With these two functions and some basic data handling you can answer many common questions about the reported results of an institution, a particular research project or an academic journal, to name a few of the options available.

First, we load rcristin. We also load in the dplyr package from the tidyverse for easy data exploration:

library(rcristin)
library(dplyr)

`get_cristin_results()`

The most important function of rcristin is get_cristin_results(): it allows you to specify search terms that will (hopefully) return meaningful results from the database.

Basically, you pass the function one or several arguments that correspond to the search parameters of the API specification, for example institution or year_reported. For this example, we will fetch all results reported by the Centre for Sami Studies (SESAM) at UiT - The Arctic University of Norway since 2015.
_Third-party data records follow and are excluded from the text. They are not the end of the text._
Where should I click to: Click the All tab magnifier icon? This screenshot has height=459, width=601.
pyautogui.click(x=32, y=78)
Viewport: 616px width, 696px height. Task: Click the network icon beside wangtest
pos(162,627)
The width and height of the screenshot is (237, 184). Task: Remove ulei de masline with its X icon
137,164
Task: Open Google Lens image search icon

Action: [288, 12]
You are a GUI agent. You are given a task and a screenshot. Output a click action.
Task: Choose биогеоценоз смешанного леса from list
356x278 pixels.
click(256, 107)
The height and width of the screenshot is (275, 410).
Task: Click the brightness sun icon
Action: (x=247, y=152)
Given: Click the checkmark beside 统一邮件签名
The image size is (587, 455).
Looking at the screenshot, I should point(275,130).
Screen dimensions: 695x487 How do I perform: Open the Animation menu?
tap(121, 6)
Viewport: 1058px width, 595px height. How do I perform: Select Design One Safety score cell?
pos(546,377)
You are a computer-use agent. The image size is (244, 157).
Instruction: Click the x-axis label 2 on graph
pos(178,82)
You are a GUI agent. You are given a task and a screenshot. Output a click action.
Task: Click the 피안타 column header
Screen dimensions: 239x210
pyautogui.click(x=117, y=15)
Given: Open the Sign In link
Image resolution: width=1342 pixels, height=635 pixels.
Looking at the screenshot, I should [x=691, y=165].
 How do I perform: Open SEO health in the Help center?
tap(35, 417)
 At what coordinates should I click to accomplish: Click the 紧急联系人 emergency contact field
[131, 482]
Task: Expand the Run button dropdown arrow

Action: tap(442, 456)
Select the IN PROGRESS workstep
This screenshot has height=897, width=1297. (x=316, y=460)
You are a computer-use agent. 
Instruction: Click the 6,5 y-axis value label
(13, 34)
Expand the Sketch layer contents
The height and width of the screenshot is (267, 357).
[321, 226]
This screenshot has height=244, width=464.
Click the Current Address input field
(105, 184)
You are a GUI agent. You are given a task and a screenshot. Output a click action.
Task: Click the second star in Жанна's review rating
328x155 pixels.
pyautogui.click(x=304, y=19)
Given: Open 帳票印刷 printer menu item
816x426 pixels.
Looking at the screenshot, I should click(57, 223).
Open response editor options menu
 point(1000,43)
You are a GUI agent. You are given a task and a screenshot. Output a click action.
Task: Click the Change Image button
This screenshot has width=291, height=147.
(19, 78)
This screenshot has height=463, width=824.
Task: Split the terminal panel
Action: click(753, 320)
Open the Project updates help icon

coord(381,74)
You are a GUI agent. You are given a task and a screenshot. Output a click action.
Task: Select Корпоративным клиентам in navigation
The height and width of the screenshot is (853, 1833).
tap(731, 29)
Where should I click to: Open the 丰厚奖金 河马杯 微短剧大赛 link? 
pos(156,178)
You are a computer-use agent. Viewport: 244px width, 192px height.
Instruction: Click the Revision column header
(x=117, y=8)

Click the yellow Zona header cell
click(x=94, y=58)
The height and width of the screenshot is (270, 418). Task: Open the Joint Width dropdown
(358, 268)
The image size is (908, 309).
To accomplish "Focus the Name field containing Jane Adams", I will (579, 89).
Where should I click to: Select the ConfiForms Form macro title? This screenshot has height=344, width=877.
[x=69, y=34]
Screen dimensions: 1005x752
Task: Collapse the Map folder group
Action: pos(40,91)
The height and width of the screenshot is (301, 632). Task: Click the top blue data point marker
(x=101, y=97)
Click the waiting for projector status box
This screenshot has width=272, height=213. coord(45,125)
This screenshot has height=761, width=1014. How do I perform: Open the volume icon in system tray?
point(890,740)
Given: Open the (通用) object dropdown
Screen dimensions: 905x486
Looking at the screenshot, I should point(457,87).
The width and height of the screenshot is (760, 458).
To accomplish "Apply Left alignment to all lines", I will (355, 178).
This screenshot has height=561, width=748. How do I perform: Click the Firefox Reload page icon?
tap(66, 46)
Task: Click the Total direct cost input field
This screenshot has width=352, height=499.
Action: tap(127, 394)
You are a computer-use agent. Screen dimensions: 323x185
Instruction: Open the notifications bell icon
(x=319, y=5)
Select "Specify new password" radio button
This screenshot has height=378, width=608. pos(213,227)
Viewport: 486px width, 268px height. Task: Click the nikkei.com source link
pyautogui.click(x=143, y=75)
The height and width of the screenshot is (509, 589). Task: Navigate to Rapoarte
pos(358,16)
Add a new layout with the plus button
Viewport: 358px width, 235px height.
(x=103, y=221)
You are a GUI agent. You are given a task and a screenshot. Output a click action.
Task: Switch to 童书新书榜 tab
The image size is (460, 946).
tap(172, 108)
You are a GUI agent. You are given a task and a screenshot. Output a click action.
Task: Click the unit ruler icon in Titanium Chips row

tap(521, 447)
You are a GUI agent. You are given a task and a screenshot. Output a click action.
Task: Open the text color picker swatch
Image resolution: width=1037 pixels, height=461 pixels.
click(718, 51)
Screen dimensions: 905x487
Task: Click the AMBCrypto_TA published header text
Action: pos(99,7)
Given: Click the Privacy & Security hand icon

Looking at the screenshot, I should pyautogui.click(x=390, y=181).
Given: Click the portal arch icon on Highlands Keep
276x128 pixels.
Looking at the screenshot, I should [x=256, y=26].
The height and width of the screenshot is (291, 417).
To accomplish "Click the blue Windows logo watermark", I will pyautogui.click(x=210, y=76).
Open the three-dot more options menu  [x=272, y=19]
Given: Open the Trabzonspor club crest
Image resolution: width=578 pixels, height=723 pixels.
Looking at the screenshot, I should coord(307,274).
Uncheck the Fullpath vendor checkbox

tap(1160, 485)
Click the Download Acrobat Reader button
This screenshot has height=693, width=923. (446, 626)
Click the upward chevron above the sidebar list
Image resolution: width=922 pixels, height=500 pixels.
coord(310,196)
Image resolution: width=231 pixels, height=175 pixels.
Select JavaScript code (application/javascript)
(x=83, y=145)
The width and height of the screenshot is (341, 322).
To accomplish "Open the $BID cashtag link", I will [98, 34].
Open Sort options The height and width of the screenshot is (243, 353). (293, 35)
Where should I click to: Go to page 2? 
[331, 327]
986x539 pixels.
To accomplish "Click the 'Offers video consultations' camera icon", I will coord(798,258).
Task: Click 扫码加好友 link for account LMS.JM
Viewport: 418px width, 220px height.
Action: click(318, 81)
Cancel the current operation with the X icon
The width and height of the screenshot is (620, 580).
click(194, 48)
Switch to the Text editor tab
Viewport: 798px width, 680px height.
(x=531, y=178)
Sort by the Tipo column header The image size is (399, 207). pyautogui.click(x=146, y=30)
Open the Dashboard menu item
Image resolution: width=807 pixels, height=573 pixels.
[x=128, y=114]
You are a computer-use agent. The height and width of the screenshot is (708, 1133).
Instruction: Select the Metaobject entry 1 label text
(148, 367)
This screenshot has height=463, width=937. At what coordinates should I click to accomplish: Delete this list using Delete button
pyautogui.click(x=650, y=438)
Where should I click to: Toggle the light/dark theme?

First, we need to establish the search parameters. In this case we want results for a particular unit that belongs to an institution, but we don't want to download all results for the whole institution. We need to specify the unit parameter, as well as published_since.

UiT has the institutional ID of 186 in the Cristin base, and a look at the units list for this institution we can see that SESAM has the unit ID of 186.33.85.0.

The call to get_cristin_results() looks as follows:

sesam_results <- get_cristin_results(
  unit = "186.33.85.0",
  published_since = 2015
  )

This yields a tibble with r nrow(sesam_results) results, with a lot of metadata contained in the columns:

sesam_results

This can be summarised in various ways. For example, by counting the number of results per year:

sesam_results %>% 
  count(year_published)

Looks like a pretty stable output over time. What are the types of results?

sesam_results %>% 
  count(category_name_en, sort = TRUE)

A lot of communication work in the form of lectures, but also chapters in books and academic articles.

`get_contributor_info()`

This function takes in a data frame of Cristin results retrieved using get_cristin_results(), looks up the contributor information for each result in that data frame, and returns a data frame with author and affilation data for each Cristin result ID, which can then be joined to the original data frame using the result ID or analysed as is.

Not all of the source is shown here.